**Exercise requirements:**
In the listing below, find the line with "Given: Click the red X delete icon" and the line with "This screenshot has width=1360, height=768.". Repeat those two lines and all lines between them exactly.

**Exercise input:**
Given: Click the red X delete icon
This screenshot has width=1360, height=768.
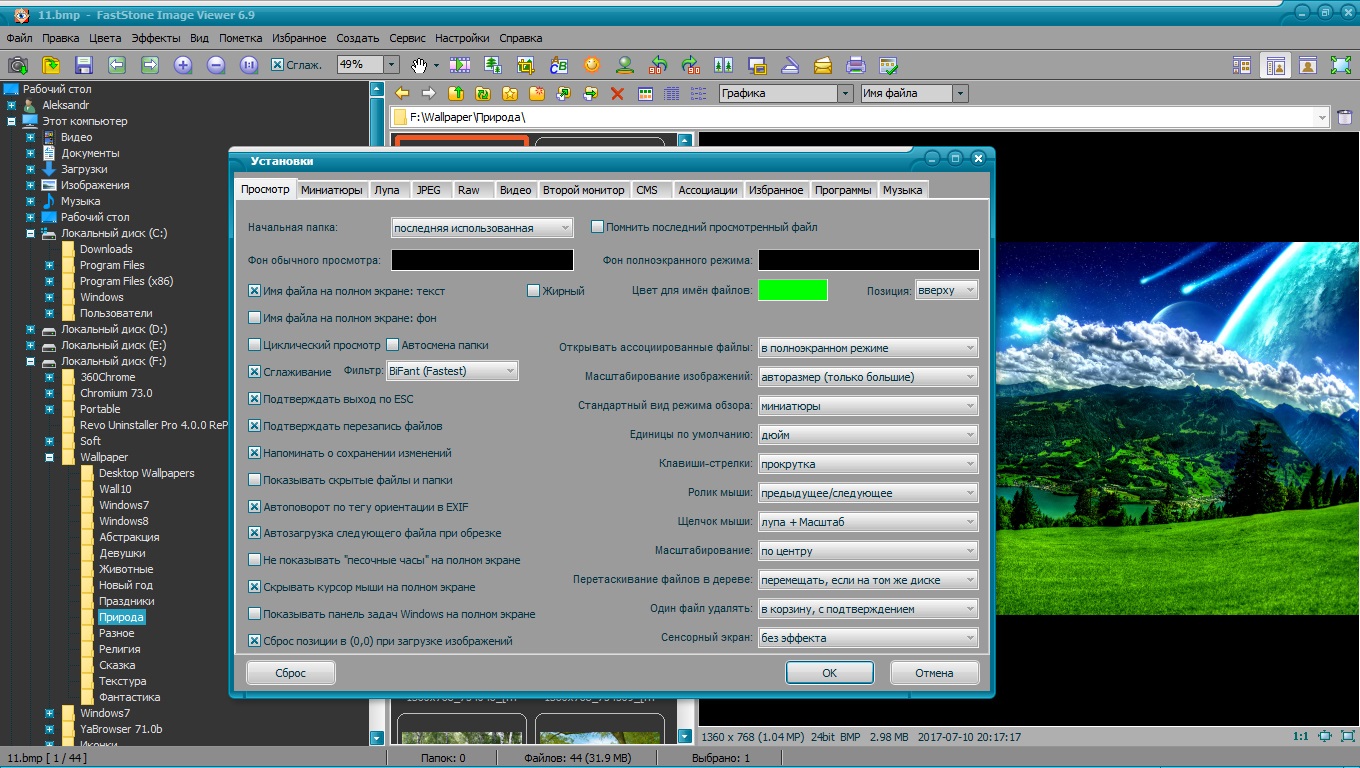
---
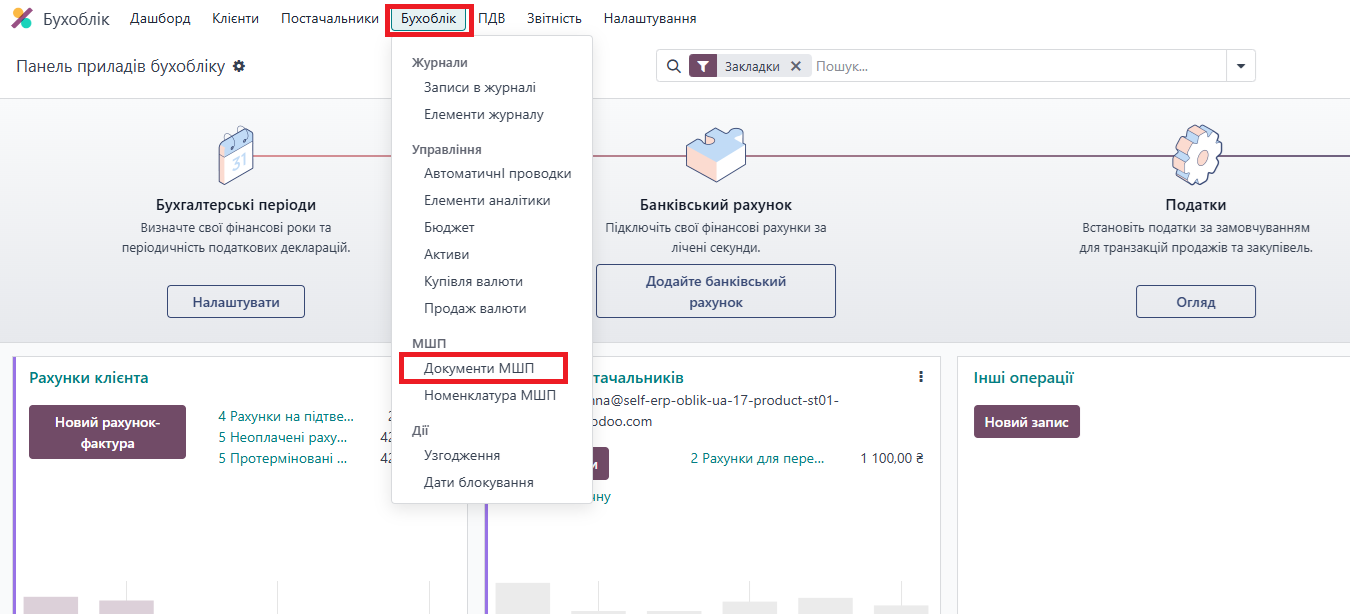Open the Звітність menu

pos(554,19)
--
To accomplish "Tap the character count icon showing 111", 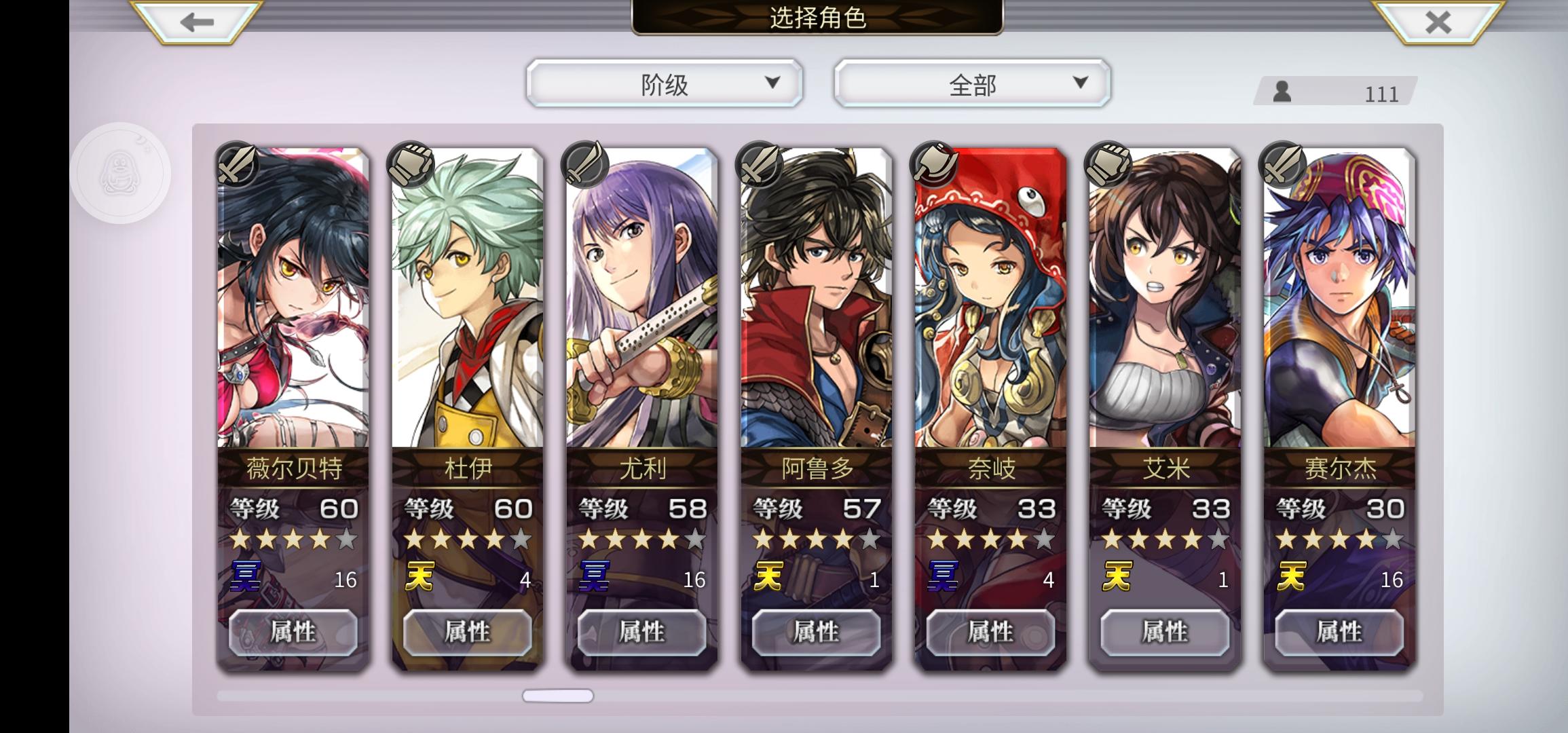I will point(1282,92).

**Task result:**
Given: Click the red X delete icon
This screenshot has width=1360, height=768.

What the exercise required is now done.